Senator Downe: I look forward to working with you and whoever sits as the third member of the steering committee.

The Chair: Senator Finley is the third member of the steering committee. He has been absent due to illness. We anticipate his return when we recommence in the new year.

Until I hear otherwise from either Senator Finley or the leadership, we will continue as we are. The chair and the deputy chair will struggle without the third member for this short number of weeks.

We will turn to the continuation of our study on the political and economic developments in Brazil and the implications for Canadian policy and interests in the region, and other related matters. Before us we have, as a individual, Jean Daudelin, Assistant Professor, The Norman Paterson School of International Affairs at Carleton University. Welcome to the committee.

I understand that your current research focuses on property rights and conflict, on the development and conflict implications of the government revenue composition and on the comparative foreign policy of Canada and Brazil.

I assume then that you have been looking at rights, taxes and foreign policy, and the implications for Canada. I understand that, previously, you researched religious movements in Brazil, indigenous politics, urban violence, economic integration and regional politics. You come before us well qualified to present your expert evidence. Welcome, Mr. Daudelin, please proceed.


Jean Daudelin, Assistant Professor, Norman Paterson School of International Affairs, Carleton University, as an individual: Thank you, Madam Chair, for having me and especially for reminding me that I should have my résumé translated to make it legible and understandable, even for my colleagues.

In the next five minutes, I will go over the most important elements of a short document that I prepared for you and that I am told will be sent to you soon. I will try to briefly describe Brazil's rise in power: the foundations of the rise, the constraints Brazil faces and what it will all mean for Canada. I will conclude with how these changes will affect Canadian foreign policy.

What is Brazil's place in the world today? There is a lot of talk about Brazil being an emerging power, a major power of the future, and so on. For all intents and purposes, the question has been answered: Brazil is one of the few major world powers that are involved in almost all international issues, be they issues regarding trade, global governance or the environment.

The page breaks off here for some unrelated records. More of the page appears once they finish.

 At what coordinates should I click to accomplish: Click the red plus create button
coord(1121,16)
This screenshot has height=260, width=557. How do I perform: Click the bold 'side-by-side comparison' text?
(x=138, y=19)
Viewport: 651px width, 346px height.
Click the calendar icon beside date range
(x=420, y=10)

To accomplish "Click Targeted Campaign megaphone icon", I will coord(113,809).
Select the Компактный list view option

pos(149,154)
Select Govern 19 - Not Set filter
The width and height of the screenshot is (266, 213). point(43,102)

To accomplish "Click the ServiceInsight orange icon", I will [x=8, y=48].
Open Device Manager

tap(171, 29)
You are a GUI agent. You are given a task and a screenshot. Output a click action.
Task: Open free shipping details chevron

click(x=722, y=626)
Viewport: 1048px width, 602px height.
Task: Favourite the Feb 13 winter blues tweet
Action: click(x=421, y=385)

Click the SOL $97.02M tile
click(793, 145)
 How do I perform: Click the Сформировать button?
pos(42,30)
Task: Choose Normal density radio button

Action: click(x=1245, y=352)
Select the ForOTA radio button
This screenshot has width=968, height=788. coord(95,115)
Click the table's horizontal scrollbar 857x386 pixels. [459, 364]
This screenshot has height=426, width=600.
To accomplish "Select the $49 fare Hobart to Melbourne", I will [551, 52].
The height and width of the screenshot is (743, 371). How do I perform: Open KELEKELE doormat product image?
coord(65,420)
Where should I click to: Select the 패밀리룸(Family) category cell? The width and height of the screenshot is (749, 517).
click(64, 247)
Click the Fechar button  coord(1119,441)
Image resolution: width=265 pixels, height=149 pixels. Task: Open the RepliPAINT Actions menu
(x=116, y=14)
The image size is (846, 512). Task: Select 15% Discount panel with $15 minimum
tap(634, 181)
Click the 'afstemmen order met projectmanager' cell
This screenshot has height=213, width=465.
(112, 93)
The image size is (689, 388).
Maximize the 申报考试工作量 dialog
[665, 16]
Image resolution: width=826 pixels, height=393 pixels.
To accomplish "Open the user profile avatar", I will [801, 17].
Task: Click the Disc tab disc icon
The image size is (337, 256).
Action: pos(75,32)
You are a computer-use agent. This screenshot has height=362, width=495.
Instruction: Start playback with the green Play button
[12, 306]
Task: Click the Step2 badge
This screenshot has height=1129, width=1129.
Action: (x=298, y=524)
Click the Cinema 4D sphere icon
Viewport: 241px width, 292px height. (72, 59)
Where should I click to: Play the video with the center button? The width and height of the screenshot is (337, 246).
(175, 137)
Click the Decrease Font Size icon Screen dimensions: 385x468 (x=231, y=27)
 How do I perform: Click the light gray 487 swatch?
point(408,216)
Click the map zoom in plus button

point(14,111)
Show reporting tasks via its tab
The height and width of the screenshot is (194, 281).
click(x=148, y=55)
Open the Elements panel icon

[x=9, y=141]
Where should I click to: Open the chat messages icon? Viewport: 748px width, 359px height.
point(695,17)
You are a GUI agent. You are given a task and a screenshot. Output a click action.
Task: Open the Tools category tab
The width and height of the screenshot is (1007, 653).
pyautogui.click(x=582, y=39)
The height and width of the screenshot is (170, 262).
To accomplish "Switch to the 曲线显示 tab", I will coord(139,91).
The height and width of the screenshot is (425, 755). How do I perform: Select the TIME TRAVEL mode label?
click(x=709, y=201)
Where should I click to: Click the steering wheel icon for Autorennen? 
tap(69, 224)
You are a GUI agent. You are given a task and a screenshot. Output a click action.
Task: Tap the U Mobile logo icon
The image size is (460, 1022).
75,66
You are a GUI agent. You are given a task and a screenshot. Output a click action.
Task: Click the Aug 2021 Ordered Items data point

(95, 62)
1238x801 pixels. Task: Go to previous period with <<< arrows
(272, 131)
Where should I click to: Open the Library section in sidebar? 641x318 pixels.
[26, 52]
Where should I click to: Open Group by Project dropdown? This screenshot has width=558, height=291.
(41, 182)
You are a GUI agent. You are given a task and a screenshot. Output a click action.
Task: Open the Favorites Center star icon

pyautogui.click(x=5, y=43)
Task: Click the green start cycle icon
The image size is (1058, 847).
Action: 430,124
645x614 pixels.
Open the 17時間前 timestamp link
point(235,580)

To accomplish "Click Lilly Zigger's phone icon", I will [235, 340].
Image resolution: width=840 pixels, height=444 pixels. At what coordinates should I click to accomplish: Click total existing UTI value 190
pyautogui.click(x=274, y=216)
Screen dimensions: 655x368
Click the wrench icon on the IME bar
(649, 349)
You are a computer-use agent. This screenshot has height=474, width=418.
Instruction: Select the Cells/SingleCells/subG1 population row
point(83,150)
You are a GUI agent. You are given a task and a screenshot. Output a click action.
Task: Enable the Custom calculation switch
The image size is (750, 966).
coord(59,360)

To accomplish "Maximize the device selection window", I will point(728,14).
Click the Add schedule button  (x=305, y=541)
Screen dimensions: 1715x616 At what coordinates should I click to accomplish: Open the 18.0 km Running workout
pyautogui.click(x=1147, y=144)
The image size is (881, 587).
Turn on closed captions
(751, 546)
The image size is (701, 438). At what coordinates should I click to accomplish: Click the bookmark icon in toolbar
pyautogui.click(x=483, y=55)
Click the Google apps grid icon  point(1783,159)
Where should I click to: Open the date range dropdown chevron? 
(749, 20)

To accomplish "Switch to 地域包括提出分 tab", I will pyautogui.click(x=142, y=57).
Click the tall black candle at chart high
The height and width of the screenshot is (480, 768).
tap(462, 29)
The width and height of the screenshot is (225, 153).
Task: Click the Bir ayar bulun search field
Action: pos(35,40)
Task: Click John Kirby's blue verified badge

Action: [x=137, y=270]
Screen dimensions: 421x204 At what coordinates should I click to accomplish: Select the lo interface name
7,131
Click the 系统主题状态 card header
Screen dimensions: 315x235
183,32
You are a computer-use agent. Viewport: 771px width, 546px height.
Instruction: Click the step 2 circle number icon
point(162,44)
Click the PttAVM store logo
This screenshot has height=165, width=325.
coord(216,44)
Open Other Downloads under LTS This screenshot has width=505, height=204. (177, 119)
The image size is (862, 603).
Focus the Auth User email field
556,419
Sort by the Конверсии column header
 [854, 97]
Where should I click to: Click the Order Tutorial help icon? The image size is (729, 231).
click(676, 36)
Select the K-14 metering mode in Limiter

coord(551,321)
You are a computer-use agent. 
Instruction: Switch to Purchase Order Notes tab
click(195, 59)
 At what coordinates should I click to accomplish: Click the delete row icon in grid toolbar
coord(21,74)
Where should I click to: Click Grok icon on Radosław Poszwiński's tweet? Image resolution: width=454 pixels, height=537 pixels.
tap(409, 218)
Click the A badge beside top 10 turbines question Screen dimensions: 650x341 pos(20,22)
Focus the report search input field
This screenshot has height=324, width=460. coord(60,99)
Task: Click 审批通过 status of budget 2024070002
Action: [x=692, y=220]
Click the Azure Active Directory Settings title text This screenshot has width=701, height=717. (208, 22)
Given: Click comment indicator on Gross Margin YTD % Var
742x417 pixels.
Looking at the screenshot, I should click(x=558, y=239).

Several years ago, Brazil showed that it was more than capable of forming very effective coalitions that have enabled it to, among other things, impede the negotiation of the Free Trade Area of the Americas and to play a central role, if you will, by curtailing the multilateral negotiations process at the World Trade Organization. Recently, Brazil has shown that not inviting it to participate in discussions on nuclear issues could be very embarrassing for the major powers, as was the case with the discussions on Iran, which I can come back to if you wish.

What are the reasons for Brazil's rise in power? The first is an amazing amount of natural resources and a great geographic location, literally. Brazil is a huge country with a population of 190 million that is growing slowly but steadily. It is younger than Western countries. It is a mining, energy and agricultural power, and, to a lesser extent, but still significantly, an industrial power. This is certainly the first reason for Brazil's rise in power.

The second reason is its development policy. Since 1994, or thereabouts, Brazil has had extremely effective economic and development policies, especially in terms of their effect on the poor. Brazil's poverty rate has declined significantly over the last 10 years. The growth rate in Brazil's poorest population classes is comparable to China's. However, in contrast to China and most other rapidly growing countries, most of Brazil's growth is focused in its poorest population sectors.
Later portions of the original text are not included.